Backgrounds And Composition
No matter where you're shooting your wildlife shots you need to have a good look around the viewfinder to make sure there's nothing in the background that will distract the viewer. Throwing the background out of focus can look great, however this can cause parts of your subject, particularly when working with small subjects such as birds, to also go out of focus. If this happens try using a slightly smaller aperture as getting the subject sharp is what's more important.
You may have to work quickly but this doesn't mean you should forget about composition all together. Do give your subject space and try not to capture them when looking out of frame as your viewer will follow their gaze and move their eyes out of shot. Do shoot while they're in different positions too as you may find a side profile shot works much better than one where they are head on, for example.
Be At Their Angle
A low position gets you down to the animal's level and can help avoid messy backgrounds. Out in the field this could mean laying on the ground to get a shot of a squirrel foresting for food and in your garden you could end up placing feeders lower than you first thought so your lens lines up with them more easily.
Photo by Rick Hanson
Not that many places in the UK have had much snow as of yet but when a bit of the white stuff does fall it gives photographers the chance to shoot against clutter free backgrounds that really create the essence of winter. Snow also gives you the chance to find tracks wildlife have left so find a well-trodden path and set up nearby. Dawn and dusk are good times to be out but do wrap up warm and take a head torch with you so you can see what you're doing. Pay attention to where the wind is blowing too as wildlife are good at picking up scents.

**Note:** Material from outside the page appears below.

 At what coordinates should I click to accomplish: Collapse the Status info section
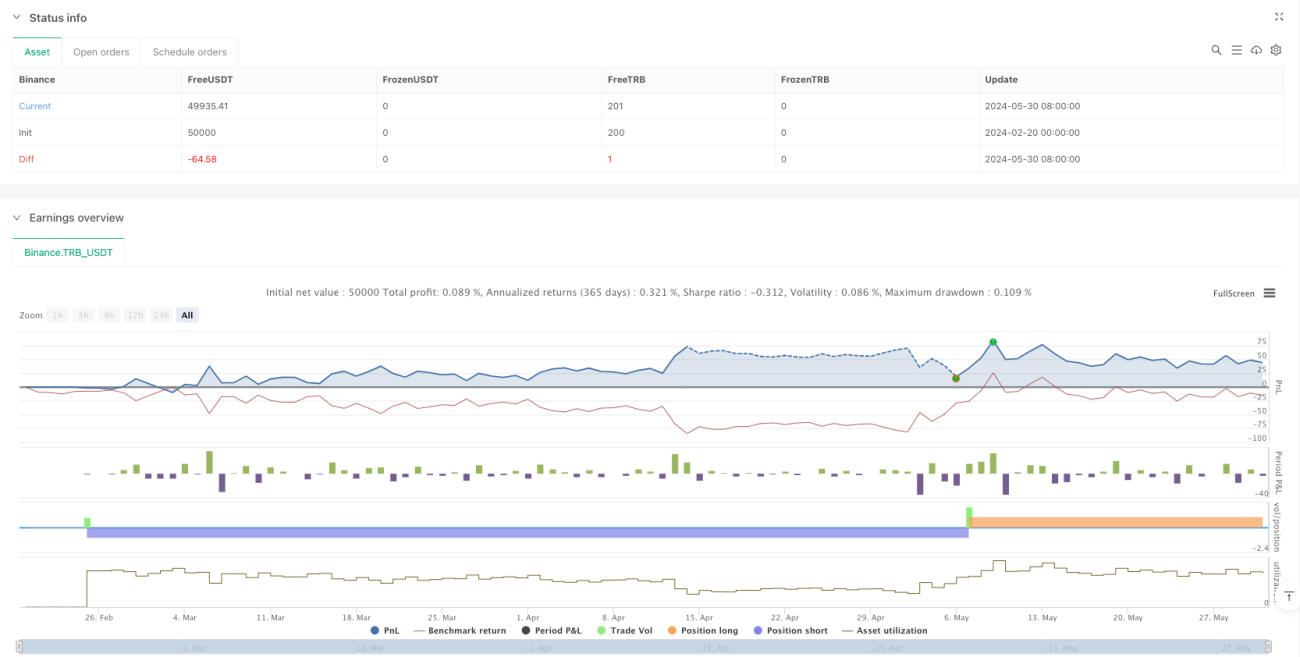click(17, 18)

Do be aware that snow can confuse your camera and you can end up with shots that are underexposed. Keep checking your histogram to make sure the exposure's OK and use exposure compensation if needs be to brighten your shot.
There are places in the UK and right around the world that are more popular than others for wildlife photography. There's nothing wrong with visiting these popular places but please respect the wildlife and don't overcrowd them. You may also want to spend some time finding places you can shoot in closer to home as not only do they stand the chance of not being as popular, you don't have as far to travel which means you can spend longer brushing up on your technique rather than travelling.